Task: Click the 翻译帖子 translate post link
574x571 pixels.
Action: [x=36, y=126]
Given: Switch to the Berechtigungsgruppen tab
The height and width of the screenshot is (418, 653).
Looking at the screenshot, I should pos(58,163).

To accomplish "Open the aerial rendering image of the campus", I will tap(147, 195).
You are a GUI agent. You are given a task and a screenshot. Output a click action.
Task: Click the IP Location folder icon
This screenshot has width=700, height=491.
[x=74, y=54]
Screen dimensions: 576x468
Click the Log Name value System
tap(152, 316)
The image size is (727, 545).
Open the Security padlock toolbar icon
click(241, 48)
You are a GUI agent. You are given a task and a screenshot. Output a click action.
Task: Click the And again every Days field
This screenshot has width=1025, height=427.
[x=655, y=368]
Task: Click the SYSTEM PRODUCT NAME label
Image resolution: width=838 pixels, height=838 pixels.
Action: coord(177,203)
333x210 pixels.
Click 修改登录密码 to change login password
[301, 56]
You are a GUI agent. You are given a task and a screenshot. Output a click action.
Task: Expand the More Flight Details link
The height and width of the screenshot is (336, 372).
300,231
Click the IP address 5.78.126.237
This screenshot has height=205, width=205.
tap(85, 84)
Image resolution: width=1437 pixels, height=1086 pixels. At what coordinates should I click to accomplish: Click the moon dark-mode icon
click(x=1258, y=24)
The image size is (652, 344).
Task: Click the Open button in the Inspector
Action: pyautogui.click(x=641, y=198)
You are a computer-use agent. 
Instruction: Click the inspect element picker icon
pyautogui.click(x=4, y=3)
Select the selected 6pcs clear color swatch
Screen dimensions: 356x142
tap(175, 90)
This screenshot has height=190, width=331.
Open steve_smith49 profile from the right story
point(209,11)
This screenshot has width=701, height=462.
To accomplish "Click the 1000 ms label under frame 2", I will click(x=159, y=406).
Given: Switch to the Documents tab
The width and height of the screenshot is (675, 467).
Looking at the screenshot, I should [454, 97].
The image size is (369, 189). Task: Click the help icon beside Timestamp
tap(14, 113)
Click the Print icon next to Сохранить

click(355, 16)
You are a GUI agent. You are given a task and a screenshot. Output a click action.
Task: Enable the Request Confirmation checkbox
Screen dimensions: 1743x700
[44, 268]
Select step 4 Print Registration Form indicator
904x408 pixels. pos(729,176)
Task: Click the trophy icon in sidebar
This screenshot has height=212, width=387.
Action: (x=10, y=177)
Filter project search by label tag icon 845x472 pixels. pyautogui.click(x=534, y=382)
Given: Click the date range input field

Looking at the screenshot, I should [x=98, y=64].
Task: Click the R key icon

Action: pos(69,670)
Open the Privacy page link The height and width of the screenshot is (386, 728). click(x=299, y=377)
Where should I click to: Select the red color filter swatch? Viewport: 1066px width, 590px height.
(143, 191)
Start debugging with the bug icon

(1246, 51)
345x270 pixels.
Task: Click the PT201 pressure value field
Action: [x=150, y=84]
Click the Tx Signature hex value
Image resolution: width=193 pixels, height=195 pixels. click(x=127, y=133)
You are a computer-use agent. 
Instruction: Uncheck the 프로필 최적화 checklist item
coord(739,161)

◆ ◆ ◆ ◆ ◆

Each line of the data above is to be set down exactly.

Task: Click the 翻译帖子 translate post link
574x571 pixels.
Action: [x=36, y=126]
Given: Switch to the Berechtigungsgruppen tab
The height and width of the screenshot is (418, 653).
Looking at the screenshot, I should pos(58,163).

To accomplish "Open the aerial rendering image of the campus", I will tap(147, 195).
You are a GUI agent. You are given a task and a screenshot. Output a click action.
Task: Click the IP Location folder icon
This screenshot has width=700, height=491.
[x=74, y=54]
Screen dimensions: 576x468
Click the Log Name value System
tap(152, 316)
The image size is (727, 545).
Open the Security padlock toolbar icon
click(241, 48)
You are a GUI agent. You are given a task and a screenshot. Output a click action.
Task: Click the And again every Days field
This screenshot has width=1025, height=427.
[x=655, y=368]
Task: Click the SYSTEM PRODUCT NAME label
Image resolution: width=838 pixels, height=838 pixels.
Action: coord(177,203)
333x210 pixels.
Click 修改登录密码 to change login password
[301, 56]
You are a GUI agent. You are given a task and a screenshot. Output a click action.
Task: Expand the More Flight Details link
The height and width of the screenshot is (336, 372).
300,231
Click the IP address 5.78.126.237
This screenshot has height=205, width=205.
tap(85, 84)
Image resolution: width=1437 pixels, height=1086 pixels. At what coordinates should I click to accomplish: Click the moon dark-mode icon
click(x=1258, y=24)
The image size is (652, 344).
Task: Click the Open button in the Inspector
Action: pyautogui.click(x=641, y=198)
You are a computer-use agent. 
Instruction: Click the inspect element picker icon
pyautogui.click(x=4, y=3)
Select the selected 6pcs clear color swatch
Screen dimensions: 356x142
tap(175, 90)
This screenshot has height=190, width=331.
Open steve_smith49 profile from the right story
point(209,11)
This screenshot has width=701, height=462.
To accomplish "Click the 1000 ms label under frame 2", I will click(x=159, y=406).
Given: Switch to the Documents tab
The width and height of the screenshot is (675, 467).
Looking at the screenshot, I should [454, 97].
The image size is (369, 189). Task: Click the help icon beside Timestamp
tap(14, 113)
Click the Print icon next to Сохранить

click(355, 16)
You are a GUI agent. You are given a task and a screenshot. Output a click action.
Task: Enable the Request Confirmation checkbox
Screen dimensions: 1743x700
[44, 268]
Select step 4 Print Registration Form indicator
904x408 pixels. pos(729,176)
Task: Click the trophy icon in sidebar
This screenshot has height=212, width=387.
Action: (x=10, y=177)
Filter project search by label tag icon 845x472 pixels. pyautogui.click(x=534, y=382)
Given: Click the date range input field

Looking at the screenshot, I should [x=98, y=64].
Task: Click the R key icon

Action: pos(69,670)
Open the Privacy page link The height and width of the screenshot is (386, 728). click(x=299, y=377)
Where should I click to: Select the red color filter swatch? Viewport: 1066px width, 590px height.
(143, 191)
Start debugging with the bug icon

(1246, 51)
345x270 pixels.
Task: Click the PT201 pressure value field
Action: [x=150, y=84]
Click the Tx Signature hex value
Image resolution: width=193 pixels, height=195 pixels. click(x=127, y=133)
You are a computer-use agent. 
Instruction: Uncheck the 프로필 최적화 checklist item
coord(739,161)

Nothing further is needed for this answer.